On Aug. 30, the Ninth U.S. Circuit Court of Appeals held that a liability insurer had a duty to defend its insured against two letters from the Environmental Protection Agency (EPA) under Oregon law. The EPA letters notified the insured of its potential liability under the Comprehensive Environmental Response, Compensation, and Liability Act (CERCLA). The court found that these letters qualified as “suits” within the meaning of the at-issue liability policies.
In Anderson Brothers, Inc. v. St. Paul Fire and Marine Ins. Co., et al., Anderson owned and leased certain properties falling within the boundaries of the Portland Harbor Superfund Site. Anderson received two letters from the EPA notifying Anderson of its potential liability under CERCLA for environmental contamination of the site.
The first letter, sent in January 2008, issued by the EPA pursuant to §104(e) of CERCLA, required Anderson to respond to a questionnaire about Anderson’s operations at the properties. The 104(e) letter advised that while the EPA was seeking Anderson’s voluntary cooperation, compliance with the request was required by law and failure to respond could result in an enforcement action and civil penalties of $32,500 per day for noncompliance.
Anderson tendered the 104(e) letter to its commercial general liability insurer, St. Paul. St. Paul declined to defend on the basis that pursuant to the terms of the policies issued to Anderson, St. Paul was obligated to defend only “suits” and the EPA letter was not a “suit.”
In November 2009, Anderson received a second letter from the EPA titled “General Notice Letter for the Portland Harbor Fund Site,” in which the EPA explained that under CERCLA, parties identified as “potentially responsible parties” (PRPs) may be required to clean up environmental contamination, reimburse the EPA for cleanup costs, and pay damages for contamination. The EPA identified Anderson and a company it formerly owned as PRPs with respect to the site.
The notice letter enclosed a list of other PRPs for the site and encouraged Anderson to communicate with a “Convening Group” in which the PRPs “work together” to allocate cleanup costs and “prepare for future negotiations with the EPA for performance of the cleanup and reimbursement of response costs.” The EPA also advised that by participating in the Convening Group, Anderson would “avoid litigation and significant transaction costs.”

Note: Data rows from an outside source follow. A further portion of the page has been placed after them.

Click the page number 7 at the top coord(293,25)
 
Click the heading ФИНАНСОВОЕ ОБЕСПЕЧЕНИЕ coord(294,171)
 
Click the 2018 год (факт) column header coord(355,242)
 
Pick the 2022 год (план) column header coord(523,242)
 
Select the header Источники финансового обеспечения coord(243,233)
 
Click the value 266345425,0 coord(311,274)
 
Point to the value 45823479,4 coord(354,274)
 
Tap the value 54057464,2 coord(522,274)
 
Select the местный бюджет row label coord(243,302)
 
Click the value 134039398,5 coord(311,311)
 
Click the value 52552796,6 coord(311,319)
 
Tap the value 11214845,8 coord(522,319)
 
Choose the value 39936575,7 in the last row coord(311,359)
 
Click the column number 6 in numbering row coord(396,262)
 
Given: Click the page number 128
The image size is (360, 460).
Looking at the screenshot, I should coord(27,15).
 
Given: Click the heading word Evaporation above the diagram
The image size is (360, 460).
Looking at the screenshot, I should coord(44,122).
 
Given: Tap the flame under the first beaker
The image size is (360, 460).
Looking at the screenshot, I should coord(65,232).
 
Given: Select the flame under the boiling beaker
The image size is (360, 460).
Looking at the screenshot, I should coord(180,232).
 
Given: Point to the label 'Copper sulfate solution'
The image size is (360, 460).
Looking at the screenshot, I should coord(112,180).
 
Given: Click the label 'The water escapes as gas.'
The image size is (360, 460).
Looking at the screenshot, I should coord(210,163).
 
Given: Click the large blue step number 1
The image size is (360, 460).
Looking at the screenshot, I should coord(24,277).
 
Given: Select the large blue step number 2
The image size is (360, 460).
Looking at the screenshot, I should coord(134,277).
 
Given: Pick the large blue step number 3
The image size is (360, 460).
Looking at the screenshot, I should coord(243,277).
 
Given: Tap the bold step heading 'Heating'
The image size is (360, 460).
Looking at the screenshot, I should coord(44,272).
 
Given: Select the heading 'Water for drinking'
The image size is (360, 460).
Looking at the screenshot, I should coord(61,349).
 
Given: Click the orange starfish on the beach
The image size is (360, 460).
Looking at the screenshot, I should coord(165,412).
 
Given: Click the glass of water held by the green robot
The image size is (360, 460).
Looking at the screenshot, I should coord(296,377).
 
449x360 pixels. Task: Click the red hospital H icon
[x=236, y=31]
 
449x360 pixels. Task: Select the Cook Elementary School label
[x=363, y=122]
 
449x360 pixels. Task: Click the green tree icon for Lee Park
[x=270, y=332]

Anderson tendered the notice letter to St. Paul again seeking a defense. St. Paul declined based on the lack of a “suit” within the meaning of its policies.
Anderson sued St. Paul in district court, alleging St. Paul breached its duty to defend Anderson with respect to the two EPA letters. Both parties moved for summary judgment. The district court granted Anderson’s motion, finding that both letters triggered St. Paul’s duty to defend. St. Paul appealed.
A three-judge panel from the Ninth Circuit unanimously affirmed the district court’s order. The Ninth Circuit agreed that “in light of CERCLA’s unique liability regime, which is designed to promote settlement with the EPA instead of litigation,” the EPA letters qualified as “suits.” The Ninth Circuit explained the importance of a PRP’s participation in early settlement talks given that “non-settling PRPs may be held jointly and severally liable for the entire amount of the response costs minus the amount of the settlement.” For that reason, the Ninth Circuit chose to follow those other courts that have concluded that an insured’s receipt of a PRP notice from the EPA “is the functional equivalent of a ‘suit.’ ”
The Ninth Circuit found no reason to reach a different result under Oregon law. It noted two decisions from Oregon appellate courts that found the term “suit” as used in liability policies ambiguous. It also found support in the Oregon Environmental Cleanup Assistance Act, which defined the term “suit” as used in liability policies to include actions by the EPA in which an insured was directed to take action with respect to contamination in the state of Oregon.
The Ninth Circuit rejected St. Paul’s argument that the EPA letters were only “claims” and that the policies’ defense provisions distinguished between “suits” and “claims” and obligated St. Paul to defend only “suits.” The Ninth Circuit found that the term “claim” as used in the policies referred to “normal demand letters” and that the EPA letters were not normal demand letters because they sought to “hold property owners strictly liable for environmental contamination.”
The Ninth Circuit also rejected St. Paul’s argument that even if the EPA letters were “suits” they did not trigger coverage under the policies because the letters did not seek the payment of “damages” for property damage. The Ninth Circuit found that because “the letters alleged conduct covered under the policies,” St. Paul’s duty to defend was triggered.
Click here for the opinion.
The opinion in Anderson Brothers, Inc. v. St. Paul Fire and Marine Ins. Co., et al. (August 30, 2013) (9th Cir. 2013) 2013 U.S. App. LEXIS 18156 is not final. It may be modified on rehearing or review may be granted by the U.S. Supreme Court. These events would render the opinion unavailable for use as legal authority.